USA Today: Johnson says no to Detroit bailouts

Originally published in USA Today, July 14, 2013

The dominoes have been falling for years: 36 municipalities have gone bankruptsince 2010. Last Thursday, the biggest domino yet fell. The City of Detroit – with debt of $18 billion-- filed for protection to reorganize under Chapter 9 of the federal bankruptcy code.

American taxpayers need to watch their wallets. Next will come a call for a federal bailout to alleviate Detroit's pain. Congress should act now to ensure taxpayers aren't forced to pay for decades of mismanagement by liberal politicians and public sector unions.

Detroit's failure is rooted in an unholy alliance between politicians and public sector unions. Its 47 municipal unions spent their members' dues to elect public officials who then "negotiated" with those same unions for overly generous contracts that resulted in bankruptcy. The city's emergency manager laid out the gory details in a settlement he offered to creditors last month. Health benefits to the city's 19,000 retirees are lavish and unfunded. The city acted too late to reduce staff numbers bloated by union work rules — for example, last year it was discovered the city water department employed a horseshoer for $56,000 a year, though it owned no horses. Unions won "sweeteners," like extra pension checks and easier pension eligibility, that increased costs without benefiting the general public.

In exchange, residents suffer one of the worst homicide rates of any big city, an average 58-minute police response time, four out of ten streetlights are broken, and the highest per-capita tax burden in Michigan. Sounds great, huh?

Overtaxed residents and businesses fled. Pension payments outstripped the funds' income by approximately $3.3 billion over the past five years, and the city now owes $3.5 billion in pensions for which it has no money. Its unfunded retiree health and other benefit promises total another $5.7 billion.

As a result, Detroit is seeking a fresh start in federal bankruptcy court -- following the example of other municipalities that found it impossible to pay off unsustainable promises. Federal Bankruptcy Court is the proper venue for settling these debts and obligations that taxpayers cannot afford.

But bankruptcy courts won't solve the entire problem.

Cities are the first to face their day of reckoning because they have no capacity for printing money. But the truly jaw-dropping insolvency problem is at the federal level. Detroit's debt is $18 billion. Federal debt is fast approaching $17 trillion - America's debt problem is almost a thousand times worse!

The federal government has habitually promised benefits without making adequate provision to honor them. Social Security already pays more in benefits than the payroll tax brings in, and its trustees say its finances will only worsen.
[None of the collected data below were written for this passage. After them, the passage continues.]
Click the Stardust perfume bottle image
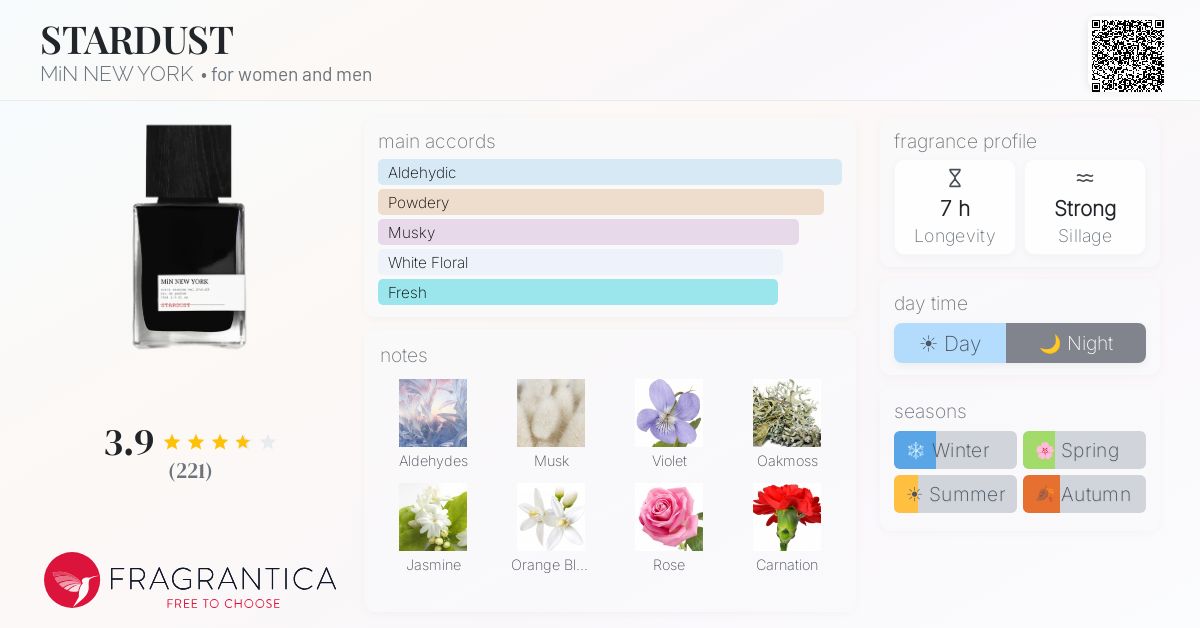This screenshot has width=1200, height=628. [189, 236]
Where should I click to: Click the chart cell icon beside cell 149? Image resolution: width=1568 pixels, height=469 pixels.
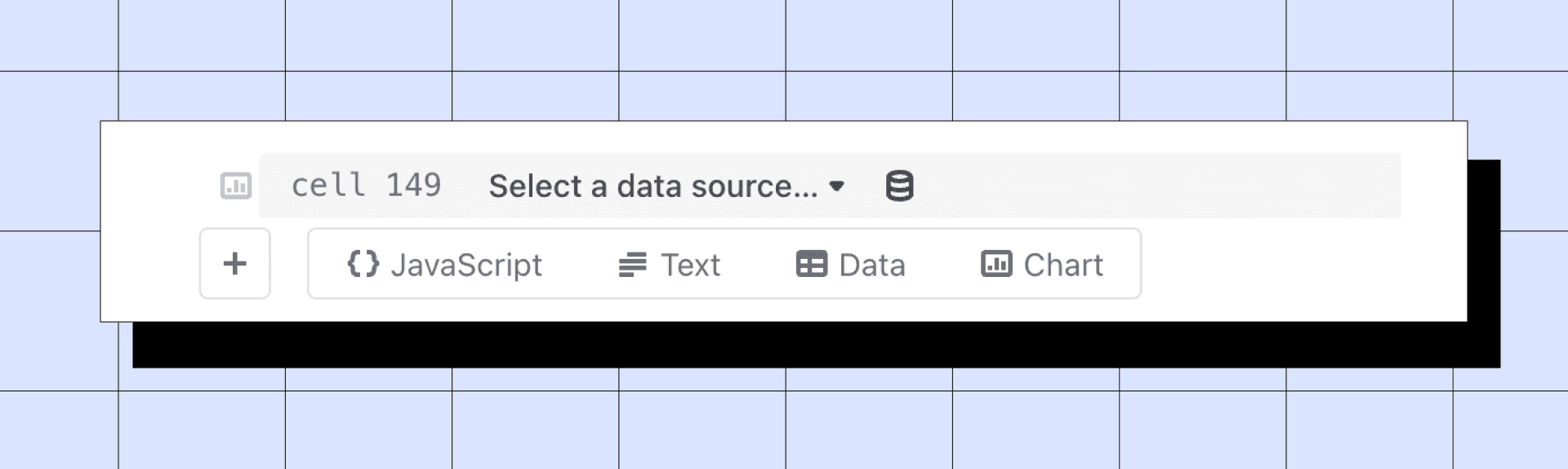coord(235,186)
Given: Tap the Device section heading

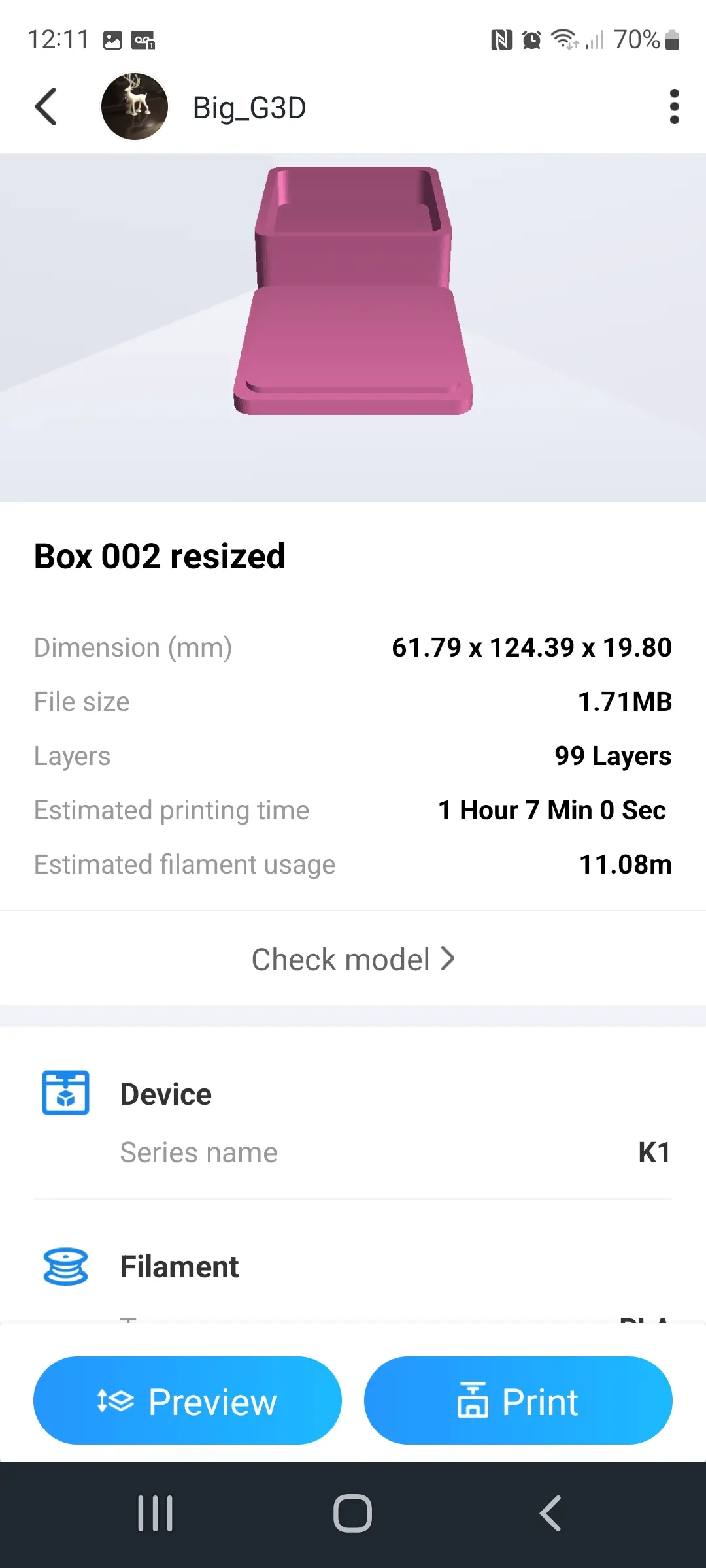Looking at the screenshot, I should pyautogui.click(x=166, y=1094).
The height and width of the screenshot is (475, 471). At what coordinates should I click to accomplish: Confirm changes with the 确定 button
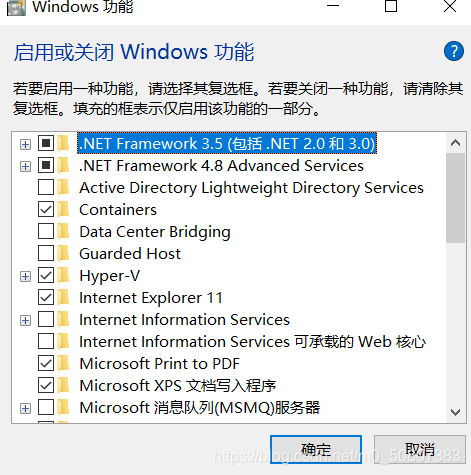(x=316, y=449)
Privately, President Obama conceded what researchers at the left-leaning Urban Institute reported: that for every dollar Americans pay into Medicare, they will ultimately receive about $3 in benefits. Obamacare commits us to trillions in additional future spending.
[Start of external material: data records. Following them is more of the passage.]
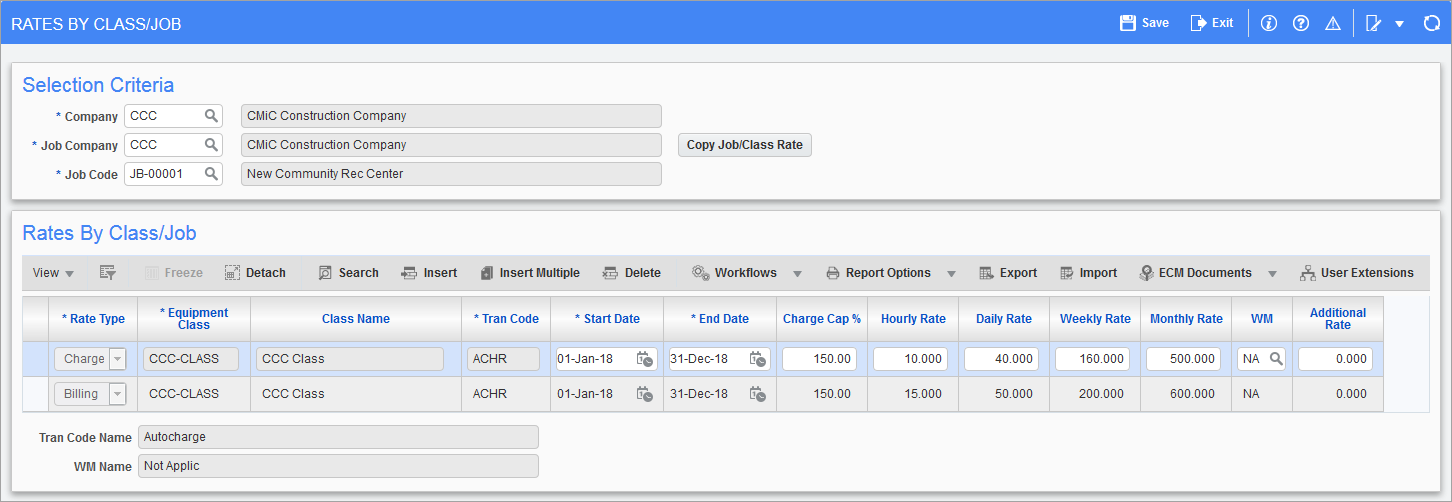Open the Company field search magnifier
Image resolution: width=1452 pixels, height=502 pixels.
pyautogui.click(x=211, y=116)
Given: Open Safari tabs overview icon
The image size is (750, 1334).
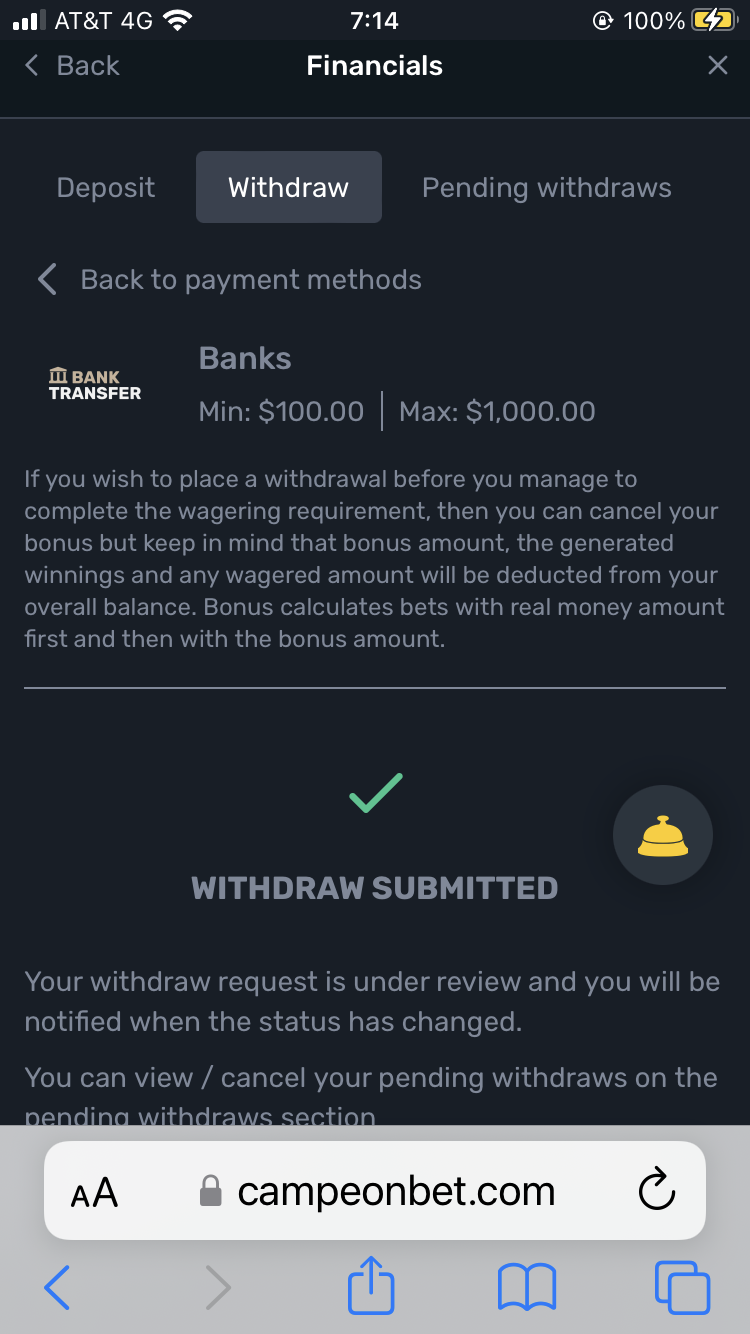Looking at the screenshot, I should [682, 1286].
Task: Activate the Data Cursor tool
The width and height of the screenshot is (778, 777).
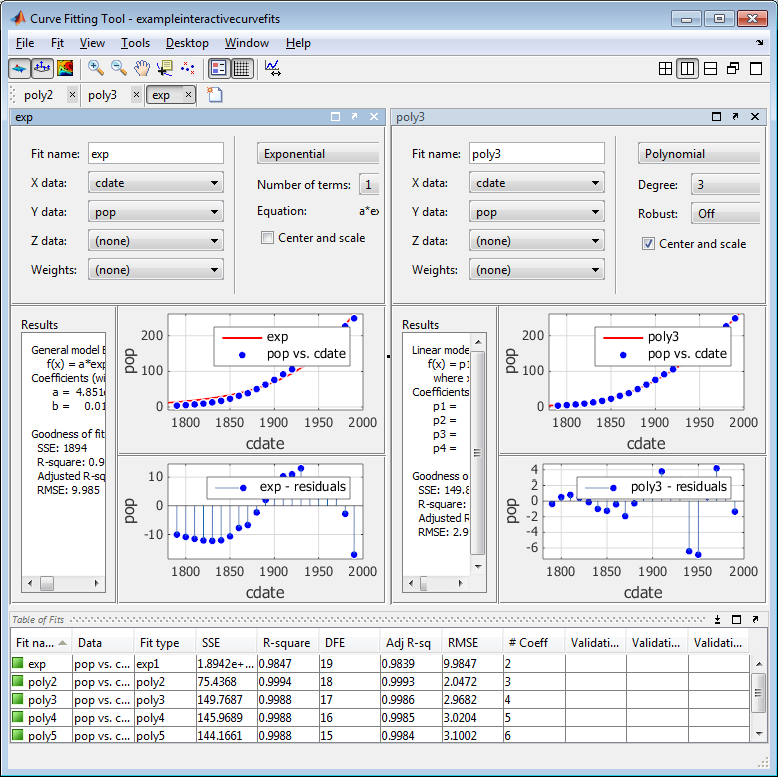Action: click(165, 68)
Washington gets away with this because the U.S. Dollar is still the world's reserve currency and we own the printing press. How long can that last?

The first step in solving any problem is acknowledging you have one, and then accurately defining it. Only then can you start looking for real solutions.

Too few Americans are acknowledging that their government has made promises it cannot afford. How bad is it? I have led an effort using accepted, nonpartisan sources such as the Congressional Budget Office that project cumulative deficits could total $100 trillion over the next three decades. To put that number in perspective, it exceeds the net value of all private assets in America.

The federal government is already on an unsustainable debt path, it certainly cannot afford to bail out cities and states. We must put the country's fiscal house in order, not make taxpayers in fiscally responsible states and municipalities subsidize irresponsible ones.

That is why I offered an anti-bailout amendment during the Senate budget debate. Unfortunately, Democrats were not even willing to allow a vote on it. It is also why Sen. David Vitter offered — and I am happy to cosponsor — a bill to put states and cities on notice that federal taxpayers will not provide them a bailout.

Detroit's emergency manager does cite "economic headwinds," as a contributing factor to his city's problems. But it's striking that he puts most of the blame for the city's bankruptcy on mismanagement that has continued practically to the present day -- long after it was obvious Detroit needed to change.

Detroit isn't the only place that has ignored reality. Governments at all levels are flirting with bankruptcy. Unless Congress says no to bailouts, municipalities and states will continue their profligate spending, fully expecting the federal government to ride to the rescue. This would only hasten the day of reckoning for our nation's finances. Now is the time to prevent that from happening.

Ron Johnson is a Republican senator from Wisconsin.